In anorexia nervosa, a state of low subcutaneous and visceral fat, we have shown increased bone marrow fat of the lumbar spine and femur, compared to normal-weight controls, using 1H-MRS [14]. The degree of bone marrow fat was inversely associated with BMD at multiple skeletal sites measured by DXA. Interestingly, although there was a trend toward a negative correlation, lumbar vertebral bone marrow fat content did not significantly correlate with abdominal and thigh fat mass, whereas bone marrow fat content in the femoral metaphysis and diaphysis did demonstrate a significant inverse correlation with abdominal fat depots. This suggests there may be greater accumulation of fat cells within trabecular bone compartments, sites that remodel more rapidly, than cortical bone. These data also suggest that the role of marrow fat is distinct from that of subcutaneous and visceral fat depots. Our observed paradoxical increase in marrow fat when subcutaneous and visceral fat were markedly reduced raises the important question of whether impaired bone formation causes a shift into the fat lineage within bone marrow.
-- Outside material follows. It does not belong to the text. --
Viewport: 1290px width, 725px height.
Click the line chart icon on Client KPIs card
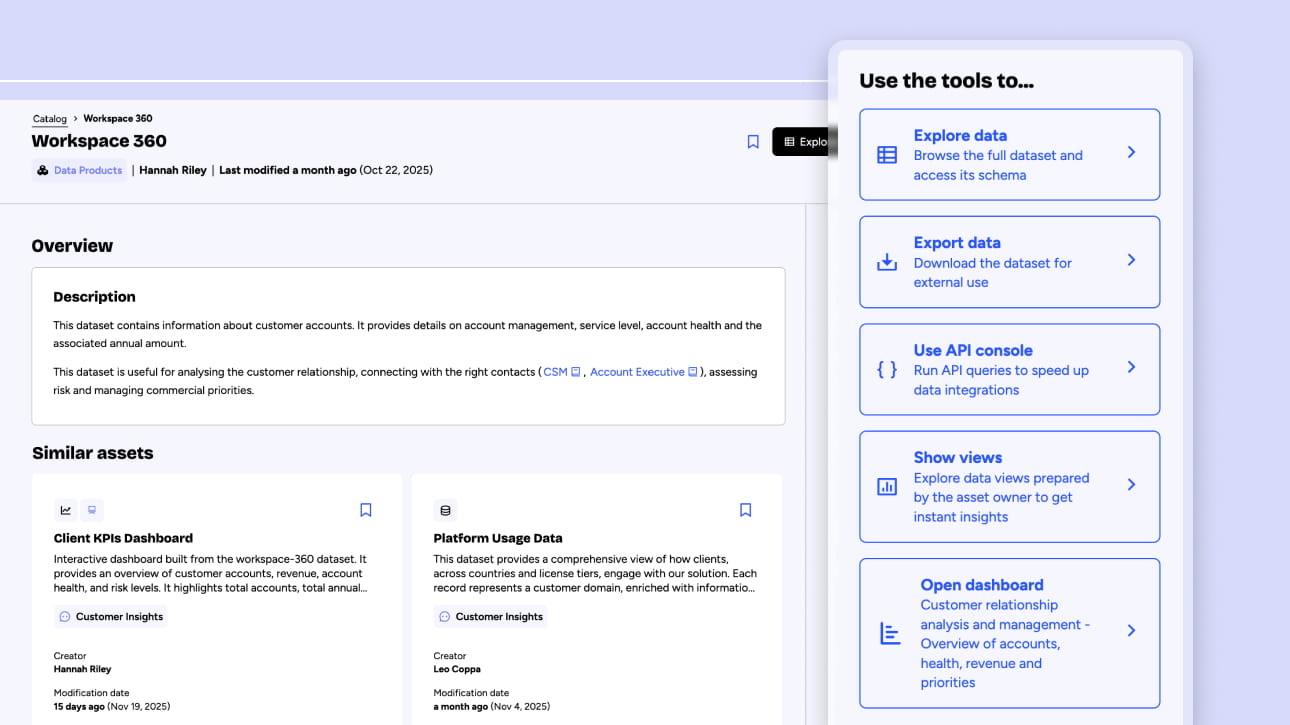66,510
What about bone marrow fat in obesity? Obesity is a major public health problem, and visceral adiposity is associated with increased metabolic and cardiovascular risk. However, a longstanding concept has been that obese women are at decreased risk for developing osteoporosis, and that increased body weight protects against bone loss via mechanical loading and other factors. In contrast, recent studies have suggested that visceral adiposity and the metabolic syndrome have potential damaging effects on bone health [15, 16]. Obese women have been found to have lower rates of bone formation, as measured by type I collagen, suggesting that increased body fat suppresses new collagen formation [17]. Using 1H-MRS we have found increased bone marrow fat in premenopausal women with high visceral fat compared to women with low visceral fat despite normal BMD. In addition, visceral fat correlated with vertebral bone marrow fat, but there was no association between bone marrow fat and body mass index (BMI), subcutaneous or total abdominal fat depots [18]. This suggests distinct metabolic roles for visceral and subcutaneous fat. Our observed correlation between visceral fat and bone marrow adiposity may provide clues as to the underlying mechanism for the negative effects of visceral fat on bone health.

In summary, there is evidence of a complex interaction between bone and fat. Stem cell differentiation into the bone or fat lineage influences skeletal homeostasis and skeletal fragility; furthermore several secondary causes of osteoporosis are associated with increased bone marrow fat. Bone marrow fat content can be quantified non-invasively using 1H-MRS and is anticipated to be a valuable surrogate marker for the assessment of osteoporosis and fracture risk. It also allows new insights into the bone-fat connection. Shedding light into the complex interface between bone and fat and the regulation of stem cell differentiation will lead to a better understanding of several disease processes associated with bone loss and may become a target for new therapies. In the future, therapeutic manipulation of bone marrow stem cells could improve bone mass, at the expense of excess fat formation.